Stored items
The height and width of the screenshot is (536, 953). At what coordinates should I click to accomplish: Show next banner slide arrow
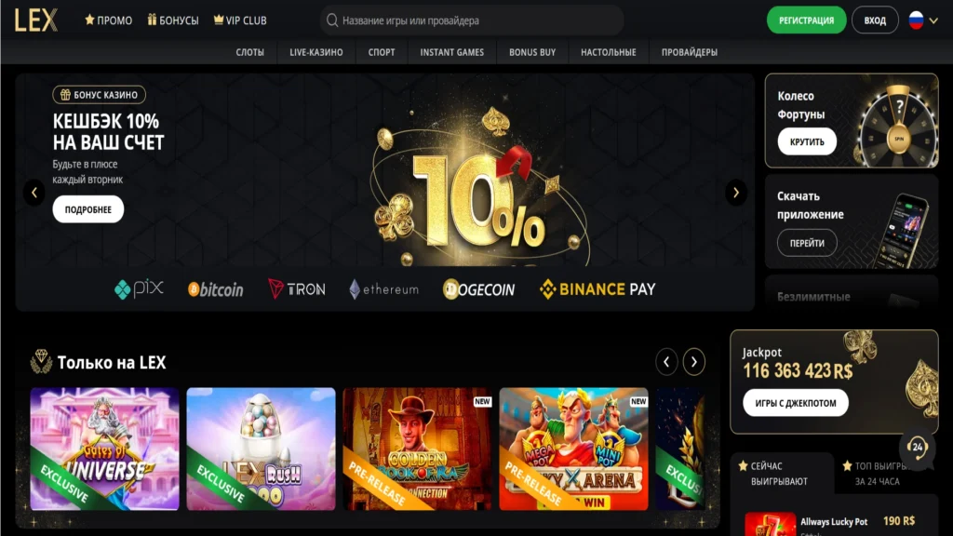tap(736, 193)
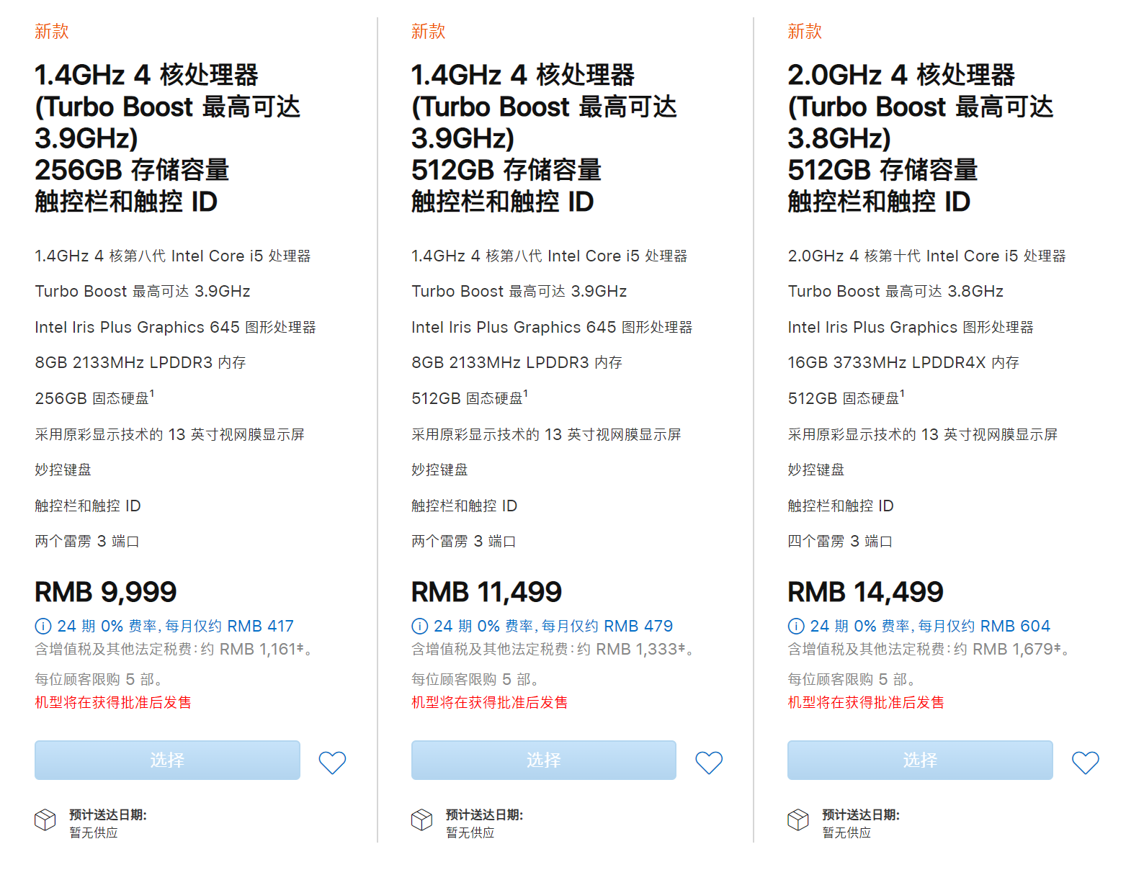Screen dimensions: 1126x875
Task: Click the heart icon for the RMB 9,999 model
Action: tap(332, 761)
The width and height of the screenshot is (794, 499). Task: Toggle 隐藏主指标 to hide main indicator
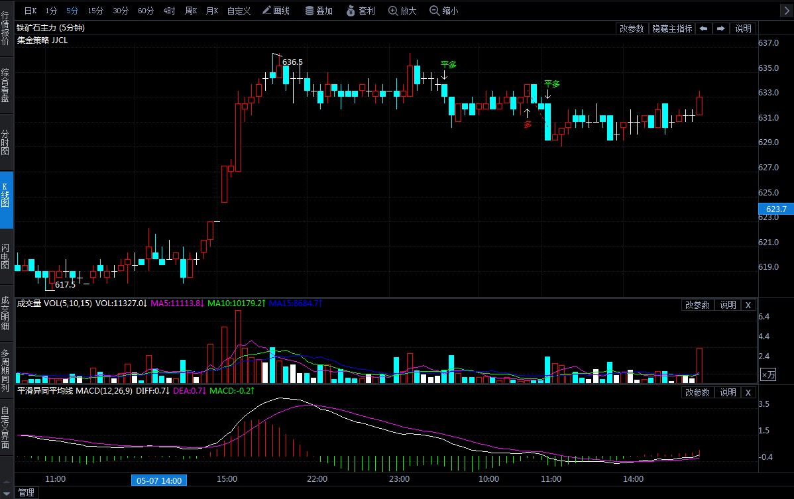[x=671, y=28]
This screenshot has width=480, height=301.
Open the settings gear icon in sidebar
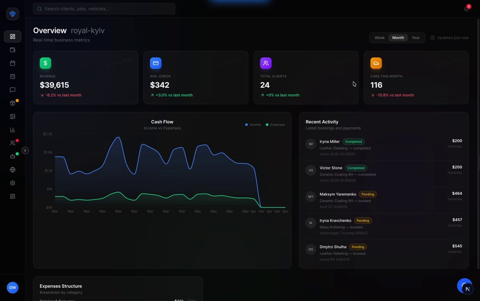click(x=13, y=183)
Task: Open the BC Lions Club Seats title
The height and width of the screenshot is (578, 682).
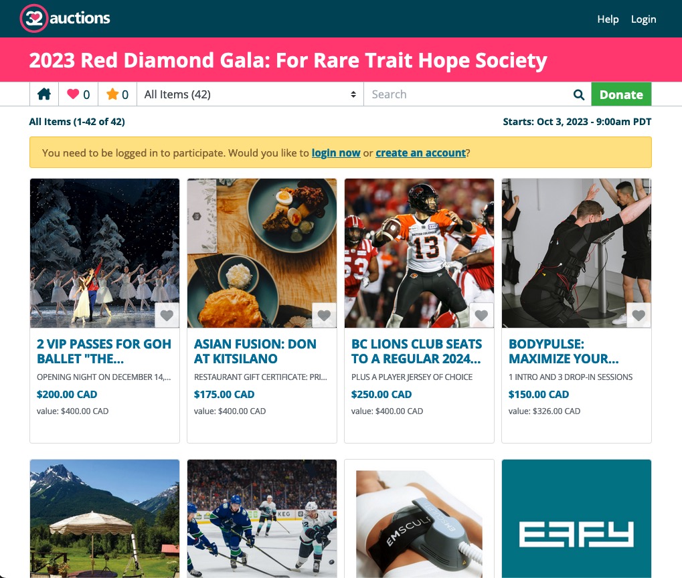Action: pos(416,351)
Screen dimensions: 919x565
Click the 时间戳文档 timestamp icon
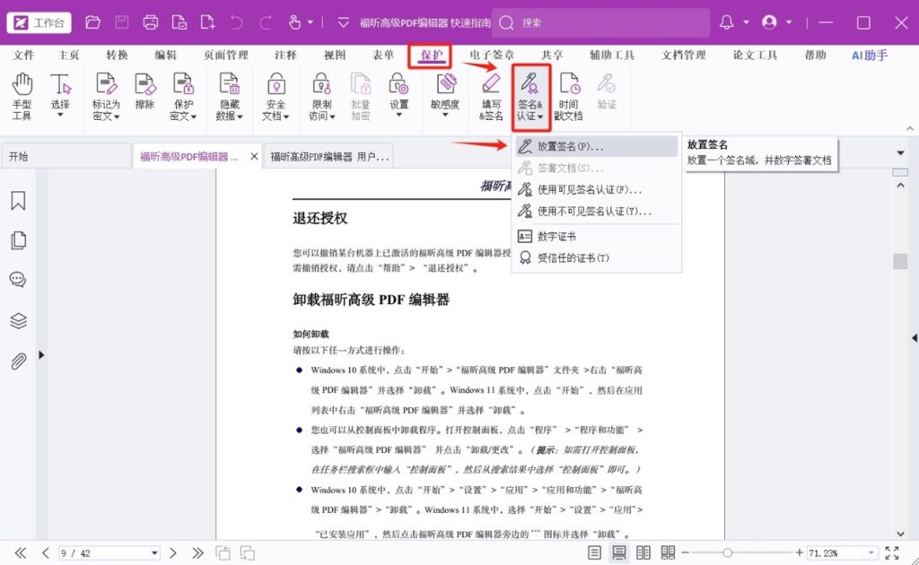point(569,97)
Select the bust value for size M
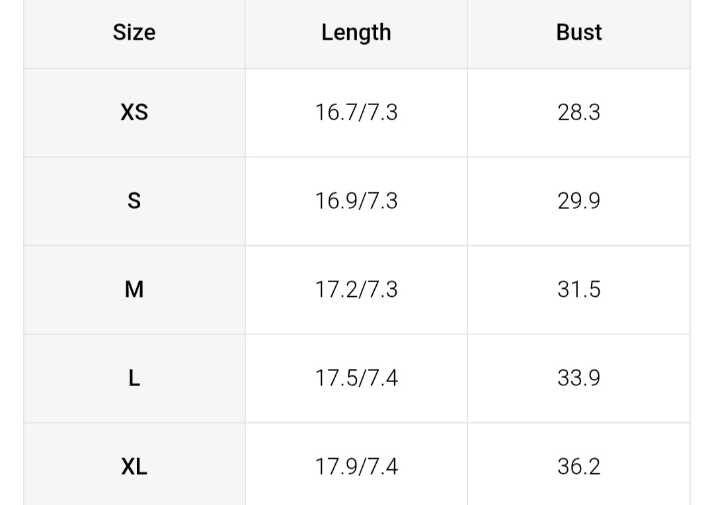The image size is (714, 505). coord(579,290)
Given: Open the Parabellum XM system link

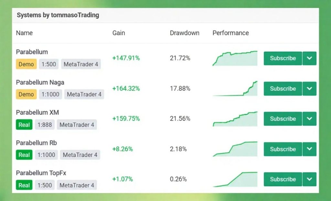Looking at the screenshot, I should tap(37, 112).
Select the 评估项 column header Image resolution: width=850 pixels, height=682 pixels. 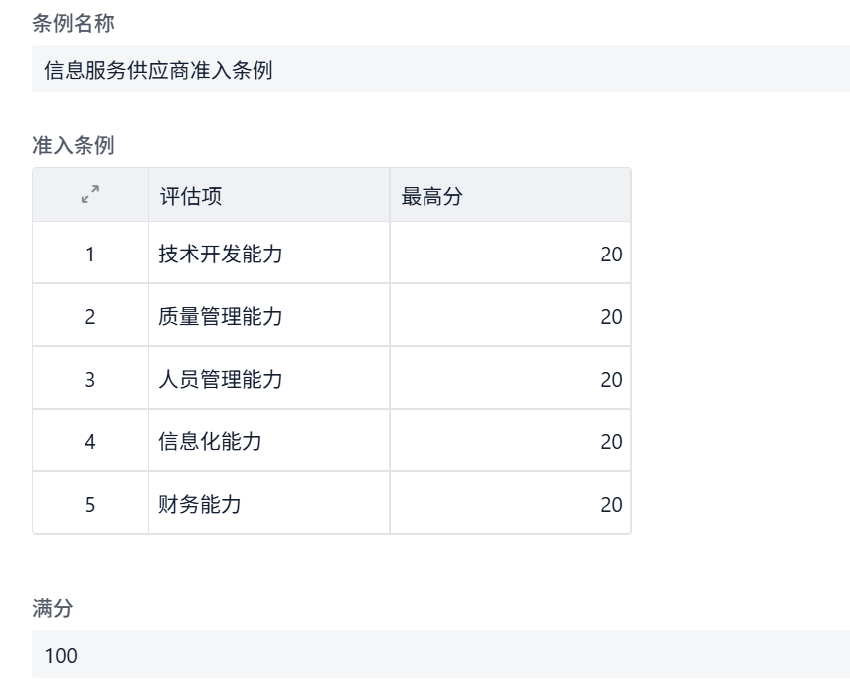pos(268,196)
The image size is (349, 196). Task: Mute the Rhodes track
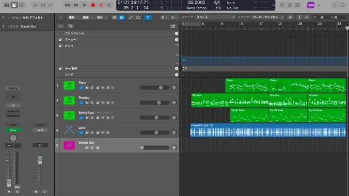[x=87, y=103]
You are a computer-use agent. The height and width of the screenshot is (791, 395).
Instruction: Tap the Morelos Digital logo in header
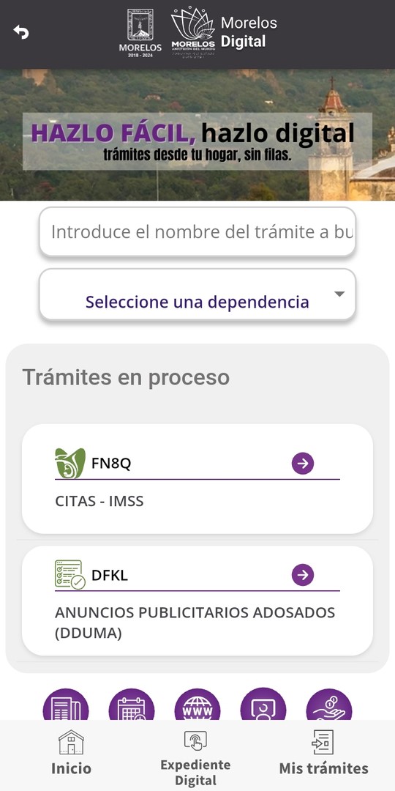[x=224, y=31]
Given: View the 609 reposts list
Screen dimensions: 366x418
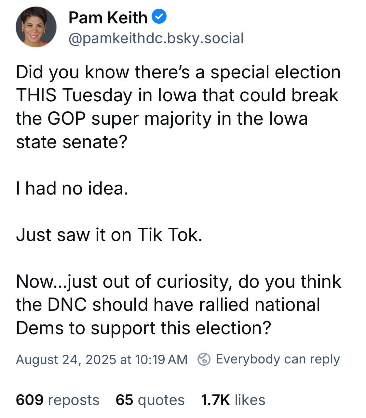Looking at the screenshot, I should pyautogui.click(x=58, y=400).
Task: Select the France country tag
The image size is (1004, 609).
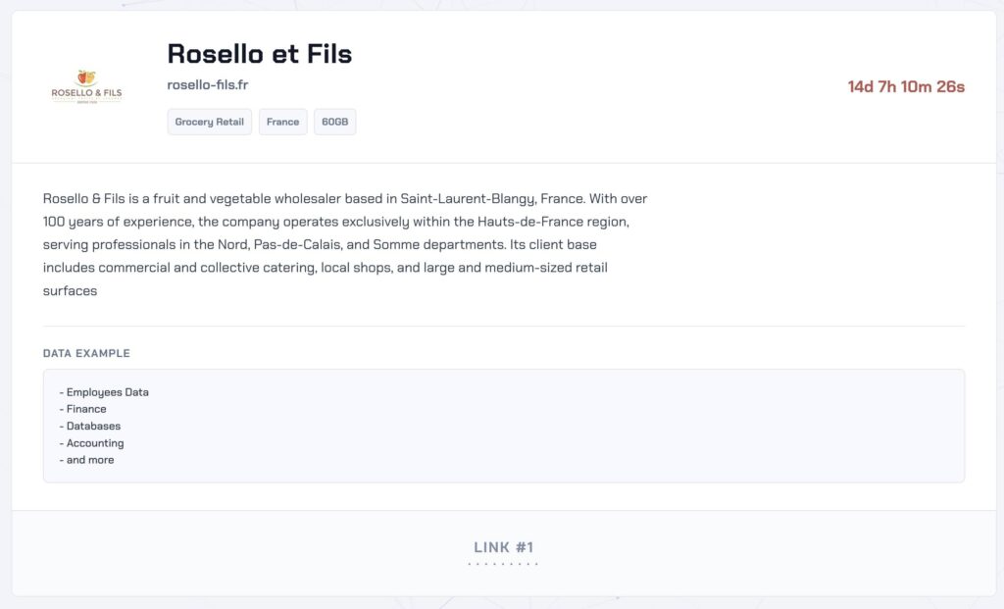Action: [283, 122]
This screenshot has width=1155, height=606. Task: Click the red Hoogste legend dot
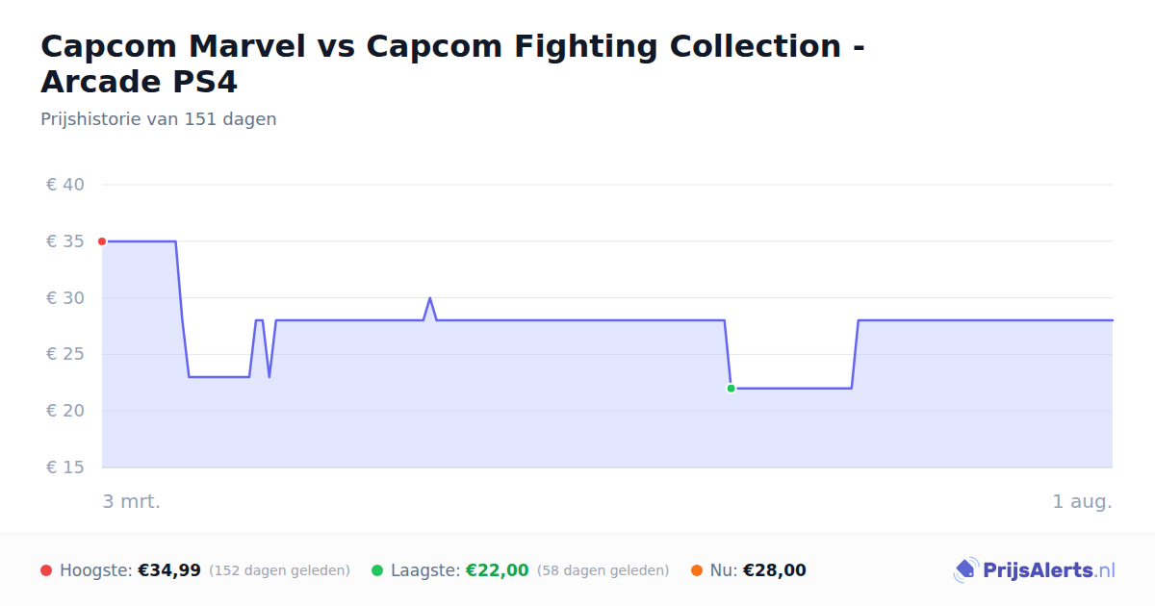click(46, 570)
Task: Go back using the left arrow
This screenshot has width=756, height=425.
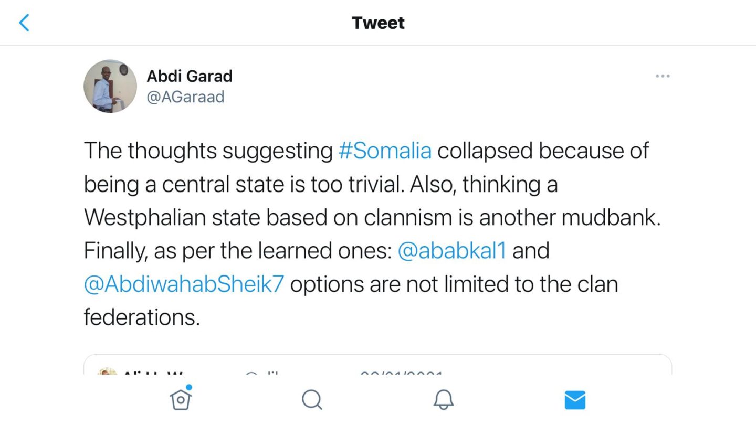Action: click(x=24, y=23)
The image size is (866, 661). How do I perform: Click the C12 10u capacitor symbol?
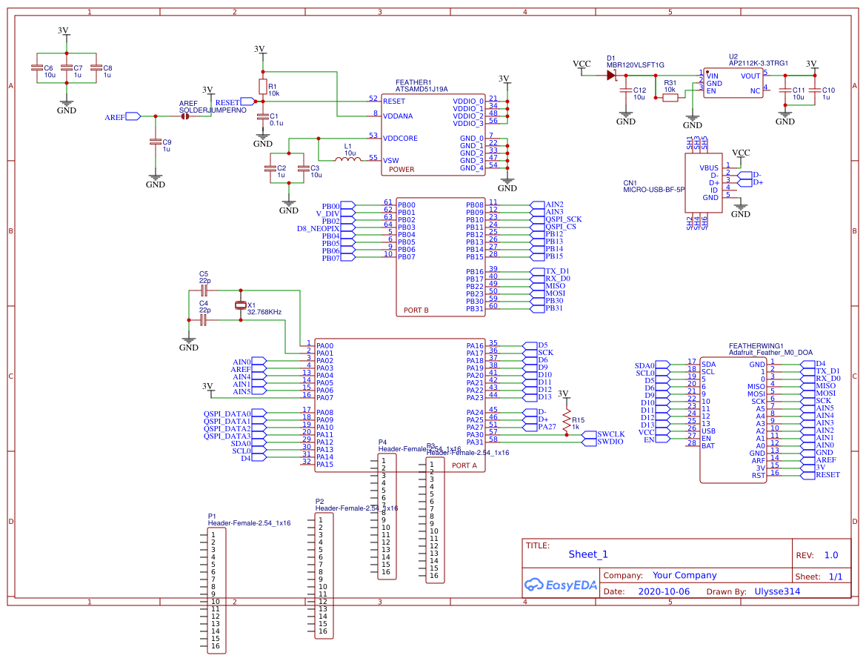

> [TASK TO COMPLETE]
Leave out every picture and copy verbatim the lines running from the line containing "Task: Select the France country tag" through the final line of the data.

> [RESULT OF THE TASK]
Task: Select the France country tag
The image size is (1004, 609).
Action: [283, 122]
This screenshot has width=1155, height=606. Task: Click the red Hoogste legend dot
click(46, 570)
Task: Go back using the left arrow
This screenshot has width=756, height=425.
Action: click(x=24, y=23)
The image size is (866, 661). How do I perform: Click the C12 10u capacitor symbol?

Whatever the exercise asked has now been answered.